DOCUMENT SECTION:

Earl of Rosslyn is a title in the Peerage of the United Kingdom. It was created in 1801 for Alexander Wedderburn, 1st Baron Loughborough, Lord Chancellor from 1793 to 1801, with special remainder to his nephew Sir James St Clair-Erskine, as Wedderburn had no surviving issue of his own. Wedderburn had already been created Baron Loughborough, of Loughborough in the County of Leicester, in the Peerage of Great Britain in 1780, with normal remainder to the heirs male of his body, and Baron Loughborough, of Loughborough in the County of Surrey, in the Peerage of Great Britain in 1795, with the same remainder as the earldom. The 1780 barony became extinct upon his death, but the 1795 barony and the earldom passed, by the special remainder, to his nephew, who thus became the second Earl of Rosslyn. The second Earl was a Lieutenant-General in the Army and also held political office as Lord Privy Seal and Lord President of the Council.

His son, the third Earl, was a General in the Army and held political office as Master of the Buckhounds and Under-Secretary of State for War. He was succeeded by his son, the fourth Earl. He served as Captain of the Honourable Corps of Gentlemen-at-Arms (Chief Government Whip in the House of Lords) in Lord Salisbury's second Conservative administration.

As of 2015, the titles are held by his great-great-grandson, the seventh Earl, who succeeded his father in 1977. He is a former police officer with the Metropolitan Police Service. Lord Rosslyn is also one of the ninety elected hereditary peers that remain in the House of Lords after the passing of the House of Lords Act 1999, and sits as a cross-bencher.

PROBLEMS TO WORK ON:
a: According to the passage on the Earl of Rosslyn title, which two political offices did the second Earl hold?
b: Translate this sentence from the passage on the Earl of Rosslyn title into French: "The second Earl was a Lieutenant-General in the Army and also held political office as Lord Privy Seal and Lord President of the Council."
c: Carry the passage on the Earl of Rosslyn title forward from its final sentence.
The data that comes next was drawn from a separate source.

(Stored data)
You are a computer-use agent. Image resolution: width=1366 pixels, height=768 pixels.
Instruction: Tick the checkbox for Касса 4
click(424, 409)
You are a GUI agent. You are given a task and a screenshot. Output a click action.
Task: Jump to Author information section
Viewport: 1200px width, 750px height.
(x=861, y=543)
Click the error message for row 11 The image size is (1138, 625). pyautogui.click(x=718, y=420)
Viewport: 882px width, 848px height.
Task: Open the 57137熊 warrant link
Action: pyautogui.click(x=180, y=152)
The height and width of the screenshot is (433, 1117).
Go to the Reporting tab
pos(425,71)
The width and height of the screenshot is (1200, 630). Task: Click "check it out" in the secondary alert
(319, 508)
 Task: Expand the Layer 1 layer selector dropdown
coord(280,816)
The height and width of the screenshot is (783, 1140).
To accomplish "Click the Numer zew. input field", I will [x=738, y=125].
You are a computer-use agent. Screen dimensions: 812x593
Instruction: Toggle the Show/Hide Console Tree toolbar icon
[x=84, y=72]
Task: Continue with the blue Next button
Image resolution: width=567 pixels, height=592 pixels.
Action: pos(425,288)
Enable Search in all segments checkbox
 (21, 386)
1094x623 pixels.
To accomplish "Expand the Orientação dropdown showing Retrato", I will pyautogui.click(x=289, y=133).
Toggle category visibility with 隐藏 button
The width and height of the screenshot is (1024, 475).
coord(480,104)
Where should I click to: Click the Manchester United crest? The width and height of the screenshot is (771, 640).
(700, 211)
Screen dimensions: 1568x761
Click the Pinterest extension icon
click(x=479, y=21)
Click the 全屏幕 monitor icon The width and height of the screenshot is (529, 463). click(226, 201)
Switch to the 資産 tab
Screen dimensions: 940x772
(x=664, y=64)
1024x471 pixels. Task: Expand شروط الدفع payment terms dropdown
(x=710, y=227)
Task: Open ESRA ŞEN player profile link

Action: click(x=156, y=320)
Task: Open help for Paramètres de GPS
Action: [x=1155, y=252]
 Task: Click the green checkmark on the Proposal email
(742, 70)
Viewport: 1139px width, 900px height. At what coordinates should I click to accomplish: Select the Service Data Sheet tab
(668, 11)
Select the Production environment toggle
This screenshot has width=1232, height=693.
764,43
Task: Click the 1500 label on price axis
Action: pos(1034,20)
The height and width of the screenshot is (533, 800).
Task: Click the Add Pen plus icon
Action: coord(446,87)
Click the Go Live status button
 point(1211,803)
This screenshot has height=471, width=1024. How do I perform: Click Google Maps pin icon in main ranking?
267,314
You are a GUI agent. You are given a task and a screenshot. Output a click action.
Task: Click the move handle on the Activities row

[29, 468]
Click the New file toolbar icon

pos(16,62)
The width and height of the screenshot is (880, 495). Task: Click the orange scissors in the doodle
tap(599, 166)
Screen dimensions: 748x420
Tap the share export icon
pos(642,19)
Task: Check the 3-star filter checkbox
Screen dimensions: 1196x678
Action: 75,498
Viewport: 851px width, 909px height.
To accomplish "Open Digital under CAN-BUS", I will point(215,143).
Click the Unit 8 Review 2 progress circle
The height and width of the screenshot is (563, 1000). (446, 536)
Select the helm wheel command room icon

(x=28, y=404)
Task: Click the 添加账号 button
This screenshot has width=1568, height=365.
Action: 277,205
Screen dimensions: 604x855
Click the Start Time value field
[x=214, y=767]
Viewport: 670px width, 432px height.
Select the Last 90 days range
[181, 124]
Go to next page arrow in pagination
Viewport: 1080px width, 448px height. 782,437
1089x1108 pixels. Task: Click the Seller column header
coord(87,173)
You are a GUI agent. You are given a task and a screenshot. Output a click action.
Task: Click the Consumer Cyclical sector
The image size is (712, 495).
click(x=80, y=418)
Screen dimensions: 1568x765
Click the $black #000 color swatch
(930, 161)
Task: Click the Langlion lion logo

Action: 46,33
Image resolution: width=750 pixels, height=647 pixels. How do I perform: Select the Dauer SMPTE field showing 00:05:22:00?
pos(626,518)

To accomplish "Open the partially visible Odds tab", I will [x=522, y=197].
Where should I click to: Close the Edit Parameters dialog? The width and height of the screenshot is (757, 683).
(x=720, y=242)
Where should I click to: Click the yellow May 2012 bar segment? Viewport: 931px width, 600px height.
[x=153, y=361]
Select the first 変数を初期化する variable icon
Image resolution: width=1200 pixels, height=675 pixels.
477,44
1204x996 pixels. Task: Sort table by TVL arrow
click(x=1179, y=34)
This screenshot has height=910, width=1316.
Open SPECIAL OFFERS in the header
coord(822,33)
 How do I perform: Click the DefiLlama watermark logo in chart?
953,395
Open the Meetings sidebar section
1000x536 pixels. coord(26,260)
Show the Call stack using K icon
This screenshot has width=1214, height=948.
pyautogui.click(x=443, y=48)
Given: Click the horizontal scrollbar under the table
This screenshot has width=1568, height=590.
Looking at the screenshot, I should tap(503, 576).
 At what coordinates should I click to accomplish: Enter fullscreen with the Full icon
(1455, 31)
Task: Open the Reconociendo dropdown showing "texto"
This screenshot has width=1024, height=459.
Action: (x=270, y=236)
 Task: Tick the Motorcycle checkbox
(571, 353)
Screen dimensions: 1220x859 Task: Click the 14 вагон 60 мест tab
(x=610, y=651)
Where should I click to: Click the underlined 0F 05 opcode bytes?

ANSWERS TO THE TASKS:
a: Lord Privy Seal and Lord President of the Council.

b: Le deuxième comte était lieutenant-général dans l'armée et occupa également des fonctions politiques en tant que lord du Sceau privé et lord président du Conseil.

c:
The Erskine Baronetcy, of Alva in the County of Clackmannan, was created in 1666 for Charles Erskine in the Baronetage of Nova Scotia. He represented Clackmannan and Stirling in the Parliament of Scotland. His eldest son, the second Baronet, was killed at the Battle of Landen in 1693. He was succeeded by his younger brother, the third Baronet. He was one of the Scottish representatives to the 1st Parliament of Great Britain and later represented Clackmannanshire. His eldest son, the fourth Baronet, was killed at the Battle of Lauffeld in 1747. His younger brother and successor, the fifth Baronet, was a Lieutenant-General in the Army and sat as Member of Parliament for Ayr Burghs and Anstruther Easter Burghs. Erskine married Janet Wedderburn, daughter of Peter Wedderburn and sister of Alexander Wedderburn, 1st Earl of Rosslyn. He was succeeded by his son, the aforementioned sixth Baronet, who in 1805 succeeded his uncle Lord Rosslyn in the barony of Loughborough and earldom of Rosslyn. See above for further history of the baronetcy.

The family seat is Rosslyn Castle in Midlothian, Scotland. The Earl also owns Rosslyn Chapel.

==Erskine baronets, of Alva (1666)==
- Sir Charles Erskine, 1st Baronet (1643–1690)
- Sir James Erskine, 2nd Baronet (c. 1670–1693)
- Sir John Erskine, 3rd Baronet (1672–1739)
- Sir Charles Erskine, 4th Baronet (died 1747)
- Sir Henry Erskine, 5th Baronet (c. 1710–1765)
- Sir James St Clair-Erskine, 6th Baronet (1762–1837) (succeeded as Earl of Rosslyn in 1805)

==Earls of Rosslyn (1801)==
- Alexander Wedderburn, 1st Earl of Rosslyn (1733–1805)
- James St Clair-Erskine, 2nd Earl of Rosslyn (1762–1837)
- James Alexander St Clair-Erskine, 3rd Earl of Rosslyn (1802–1866)
- Robert Francis St Clair-Erskine, 4th Earl of Rosslyn (1833–1890)
- James Francis Harry St Clair-Erskine, 5th Earl of Rosslyn (1869–1939)
- Anthony Hugh Francis Harry St Clair-Erskine, 6th Earl of Rosslyn (1917–1977)
- Peter St Clair-Erskine, 7th Earl of Rosslyn (b. 1958)

The heir apparent is the present holder's son, Jamie William St Clair-Erskine, Lord Loughborough (b. 1986).

- Peter St Clair-Erskine, 7th Earl of Rosslyn (born 1958)
  - (1). Jamie William St Clair-Erskine, Lord Loughborough (born 1986)
  - (2). Hon. Harry St Clair-Erskine (born 1995)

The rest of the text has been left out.